• [BRIEF]:
Return word for word everything in the material from the line containing "The width and height of the screenshot is (427, 320)." down to the end, leaving the pictures out.

• [RECORDS FOR THIS EXERCISE]:
+===+
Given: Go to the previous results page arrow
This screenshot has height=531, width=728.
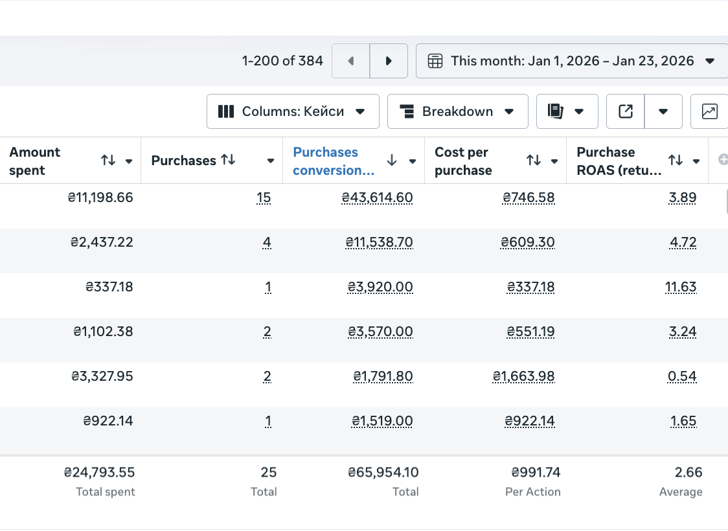Looking at the screenshot, I should pyautogui.click(x=351, y=61).
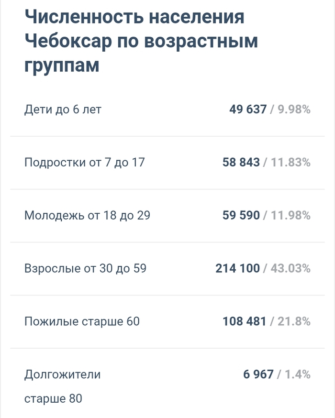The height and width of the screenshot is (418, 335).
Task: Select the 'Пожилые старше 60' label
Action: click(x=82, y=321)
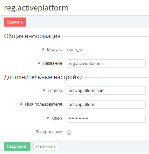Focus the Сервер field with activeplatform.com
149x154 pixels.
[106, 91]
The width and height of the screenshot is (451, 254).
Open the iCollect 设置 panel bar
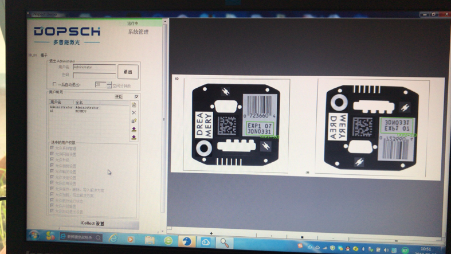point(92,224)
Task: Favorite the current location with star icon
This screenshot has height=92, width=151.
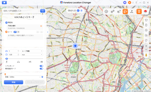Action: (x=41, y=26)
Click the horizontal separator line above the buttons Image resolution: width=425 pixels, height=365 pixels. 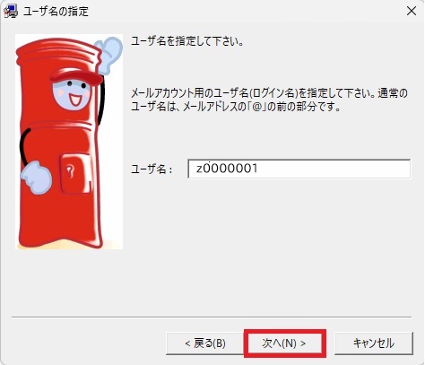(x=212, y=317)
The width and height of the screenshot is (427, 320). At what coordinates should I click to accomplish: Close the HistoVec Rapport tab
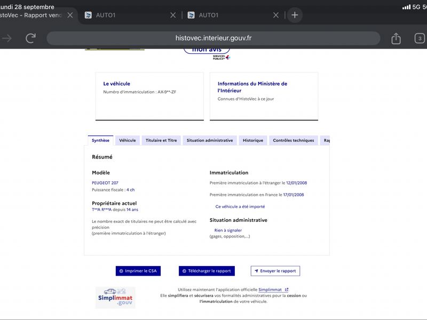tap(70, 15)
+===+
• [SOLUTION TO THIS EXERCISE]:
The width and height of the screenshot is (427, 320). At what coordinates should I click to accomplish: Close the HistoVec Rapport tab
tap(70, 15)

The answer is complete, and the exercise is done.